━━━━━ Data records

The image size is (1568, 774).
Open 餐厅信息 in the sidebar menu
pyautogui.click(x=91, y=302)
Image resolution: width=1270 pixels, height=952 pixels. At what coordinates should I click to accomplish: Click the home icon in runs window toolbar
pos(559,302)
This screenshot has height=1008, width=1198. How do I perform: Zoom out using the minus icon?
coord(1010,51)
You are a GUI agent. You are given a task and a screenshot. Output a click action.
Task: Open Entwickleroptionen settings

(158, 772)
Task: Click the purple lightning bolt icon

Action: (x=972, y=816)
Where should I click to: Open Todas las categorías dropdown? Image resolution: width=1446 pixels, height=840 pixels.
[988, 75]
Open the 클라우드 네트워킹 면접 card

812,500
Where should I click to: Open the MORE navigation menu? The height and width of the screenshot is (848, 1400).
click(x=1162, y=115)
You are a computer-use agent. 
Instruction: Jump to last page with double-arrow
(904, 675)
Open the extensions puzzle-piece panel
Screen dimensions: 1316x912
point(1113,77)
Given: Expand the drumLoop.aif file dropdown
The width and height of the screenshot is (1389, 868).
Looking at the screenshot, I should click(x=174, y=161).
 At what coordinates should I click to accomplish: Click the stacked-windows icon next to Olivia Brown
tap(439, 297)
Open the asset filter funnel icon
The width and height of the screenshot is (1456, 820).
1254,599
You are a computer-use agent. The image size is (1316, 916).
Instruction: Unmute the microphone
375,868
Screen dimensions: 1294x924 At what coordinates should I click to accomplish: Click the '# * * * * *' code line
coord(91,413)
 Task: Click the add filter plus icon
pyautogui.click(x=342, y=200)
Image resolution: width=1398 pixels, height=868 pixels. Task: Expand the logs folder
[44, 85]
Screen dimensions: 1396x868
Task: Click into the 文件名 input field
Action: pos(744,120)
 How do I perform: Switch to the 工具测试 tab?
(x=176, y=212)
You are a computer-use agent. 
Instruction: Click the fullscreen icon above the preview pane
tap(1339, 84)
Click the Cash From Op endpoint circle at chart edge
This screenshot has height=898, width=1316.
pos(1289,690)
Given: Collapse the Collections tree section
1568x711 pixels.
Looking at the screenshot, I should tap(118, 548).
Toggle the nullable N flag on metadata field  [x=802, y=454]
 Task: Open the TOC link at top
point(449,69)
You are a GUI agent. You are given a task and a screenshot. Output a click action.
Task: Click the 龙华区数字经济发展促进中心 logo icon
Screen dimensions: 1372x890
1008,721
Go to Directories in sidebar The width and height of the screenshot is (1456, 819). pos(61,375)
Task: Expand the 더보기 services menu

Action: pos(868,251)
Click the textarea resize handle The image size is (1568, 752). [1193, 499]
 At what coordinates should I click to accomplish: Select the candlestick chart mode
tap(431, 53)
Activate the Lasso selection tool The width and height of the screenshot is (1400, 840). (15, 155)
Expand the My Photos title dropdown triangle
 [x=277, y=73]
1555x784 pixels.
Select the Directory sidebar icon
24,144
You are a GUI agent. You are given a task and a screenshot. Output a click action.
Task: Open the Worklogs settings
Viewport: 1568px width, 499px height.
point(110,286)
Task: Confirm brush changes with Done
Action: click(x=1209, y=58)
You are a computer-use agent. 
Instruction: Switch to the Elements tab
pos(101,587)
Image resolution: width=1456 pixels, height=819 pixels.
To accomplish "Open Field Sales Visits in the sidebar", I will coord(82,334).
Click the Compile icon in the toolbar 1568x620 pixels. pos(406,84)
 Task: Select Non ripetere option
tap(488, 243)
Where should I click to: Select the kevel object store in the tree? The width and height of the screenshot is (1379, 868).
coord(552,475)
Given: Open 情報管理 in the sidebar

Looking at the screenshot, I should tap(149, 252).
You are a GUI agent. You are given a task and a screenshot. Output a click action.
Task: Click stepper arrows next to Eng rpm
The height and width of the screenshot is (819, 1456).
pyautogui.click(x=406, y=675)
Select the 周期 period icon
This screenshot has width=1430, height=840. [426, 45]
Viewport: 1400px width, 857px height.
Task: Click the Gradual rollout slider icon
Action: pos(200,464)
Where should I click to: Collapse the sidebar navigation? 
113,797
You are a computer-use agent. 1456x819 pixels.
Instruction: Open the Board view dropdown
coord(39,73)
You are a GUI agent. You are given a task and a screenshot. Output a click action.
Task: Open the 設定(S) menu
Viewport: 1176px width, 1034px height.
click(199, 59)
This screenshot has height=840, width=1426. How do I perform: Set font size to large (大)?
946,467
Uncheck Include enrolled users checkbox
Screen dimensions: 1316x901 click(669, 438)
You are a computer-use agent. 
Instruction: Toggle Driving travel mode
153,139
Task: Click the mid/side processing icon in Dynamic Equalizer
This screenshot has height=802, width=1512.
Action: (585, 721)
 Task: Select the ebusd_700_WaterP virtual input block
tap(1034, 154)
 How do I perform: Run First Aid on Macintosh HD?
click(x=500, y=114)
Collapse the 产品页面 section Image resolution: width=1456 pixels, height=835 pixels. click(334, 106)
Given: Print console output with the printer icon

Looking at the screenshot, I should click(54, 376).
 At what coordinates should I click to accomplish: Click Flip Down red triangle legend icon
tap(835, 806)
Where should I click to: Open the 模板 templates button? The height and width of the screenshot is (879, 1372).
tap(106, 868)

━━━━━━━━━━

--- Task goal ---
From the first line to the last, give the data again exactly.

--- Task response ---
The image size is (1568, 774).
Open 餐厅信息 in the sidebar menu
pyautogui.click(x=91, y=302)
Image resolution: width=1270 pixels, height=952 pixels. At what coordinates should I click to accomplish: Click the home icon in runs window toolbar
pos(559,302)
This screenshot has height=1008, width=1198. How do I perform: Zoom out using the minus icon?
coord(1010,51)
You are a GUI agent. You are given a task and a screenshot. Output a click action.
Task: Open Entwickleroptionen settings

(158, 772)
Task: Click the purple lightning bolt icon

Action: (x=972, y=816)
Where should I click to: Open Todas las categorías dropdown? Image resolution: width=1446 pixels, height=840 pixels.
[988, 75]
Open the 클라우드 네트워킹 면접 card

812,500
Where should I click to: Open the MORE navigation menu? The height and width of the screenshot is (848, 1400).
click(x=1162, y=115)
You are a computer-use agent. 
Instruction: Jump to last page with double-arrow
(904, 675)
Open the extensions puzzle-piece panel
Screen dimensions: 1316x912
point(1113,77)
Given: Expand the drumLoop.aif file dropdown
The width and height of the screenshot is (1389, 868).
Looking at the screenshot, I should click(x=174, y=161).
 At what coordinates should I click to accomplish: Click the stacked-windows icon next to Olivia Brown
tap(439, 297)
Open the asset filter funnel icon
The width and height of the screenshot is (1456, 820).
1254,599
You are a computer-use agent. The image size is (1316, 916).
Instruction: Unmute the microphone
375,868
Screen dimensions: 1294x924 At what coordinates should I click to accomplish: Click the '# * * * * *' code line
coord(91,413)
 Task: Click the add filter plus icon
pyautogui.click(x=342, y=200)
Image resolution: width=1398 pixels, height=868 pixels. Task: Expand the logs folder
[44, 85]
Screen dimensions: 1396x868
Task: Click into the 文件名 input field
Action: pos(744,120)
 How do I perform: Switch to the 工具测试 tab?
(x=176, y=212)
You are a computer-use agent. 
Instruction: Click the fullscreen icon above the preview pane
tap(1339, 84)
Click the Cash From Op endpoint circle at chart edge
This screenshot has height=898, width=1316.
pos(1289,690)
Given: Collapse the Collections tree section
1568x711 pixels.
Looking at the screenshot, I should tap(118, 548).
Toggle the nullable N flag on metadata field  [x=802, y=454]
 Task: Open the TOC link at top
point(449,69)
You are a GUI agent. You are given a task and a screenshot. Output a click action.
Task: Click the 龙华区数字经济发展促进中心 logo icon
Screen dimensions: 1372x890
1008,721
Go to Directories in sidebar The width and height of the screenshot is (1456, 819). pos(61,375)
Task: Expand the 더보기 services menu

Action: pos(868,251)
Click the textarea resize handle The image size is (1568, 752). [1193, 499]
 At what coordinates should I click to accomplish: Select the candlestick chart mode
tap(431, 53)
Activate the Lasso selection tool The width and height of the screenshot is (1400, 840). (15, 155)
Expand the My Photos title dropdown triangle
 [x=277, y=73]
1555x784 pixels.
Select the Directory sidebar icon
24,144
You are a GUI agent. You are given a task and a screenshot. Output a click action.
Task: Open the Worklogs settings
Viewport: 1568px width, 499px height.
point(110,286)
Task: Confirm brush changes with Done
Action: click(x=1209, y=58)
You are a computer-use agent. 
Instruction: Switch to the Elements tab
pos(101,587)
Image resolution: width=1456 pixels, height=819 pixels.
To accomplish "Open Field Sales Visits in the sidebar", I will coord(82,334).
Click the Compile icon in the toolbar 1568x620 pixels. pos(406,84)
 Task: Select Non ripetere option
tap(488, 243)
Where should I click to: Select the kevel object store in the tree? The width and height of the screenshot is (1379, 868).
coord(552,475)
Given: Open 情報管理 in the sidebar

Looking at the screenshot, I should tap(149, 252).
You are a GUI agent. You are given a task and a screenshot. Output a click action.
Task: Click stepper arrows next to Eng rpm
The height and width of the screenshot is (819, 1456).
pyautogui.click(x=406, y=675)
Select the 周期 period icon
This screenshot has width=1430, height=840. [426, 45]
Viewport: 1400px width, 857px height.
Task: Click the Gradual rollout slider icon
Action: pos(200,464)
Where should I click to: Collapse the sidebar navigation? 
113,797
You are a computer-use agent. 1456x819 pixels.
Instruction: Open the Board view dropdown
coord(39,73)
You are a GUI agent. You are given a task and a screenshot. Output a click action.
Task: Open the 設定(S) menu
Viewport: 1176px width, 1034px height.
click(199, 59)
This screenshot has height=840, width=1426. How do I perform: Set font size to large (大)?
946,467
Uncheck Include enrolled users checkbox
Screen dimensions: 1316x901 click(669, 438)
You are a computer-use agent. 
Instruction: Toggle Driving travel mode
153,139
Task: Click the mid/side processing icon in Dynamic Equalizer
This screenshot has height=802, width=1512.
Action: (585, 721)
 Task: Select the ebusd_700_WaterP virtual input block
tap(1034, 154)
 How do I perform: Run First Aid on Macintosh HD?
click(x=500, y=114)
Collapse the 产品页面 section Image resolution: width=1456 pixels, height=835 pixels. click(334, 106)
Given: Print console output with the printer icon

Looking at the screenshot, I should click(54, 376).
 At what coordinates should I click to accomplish: Click Flip Down red triangle legend icon
tap(835, 806)
Where should I click to: Open the 模板 templates button? The height and width of the screenshot is (879, 1372).
tap(106, 868)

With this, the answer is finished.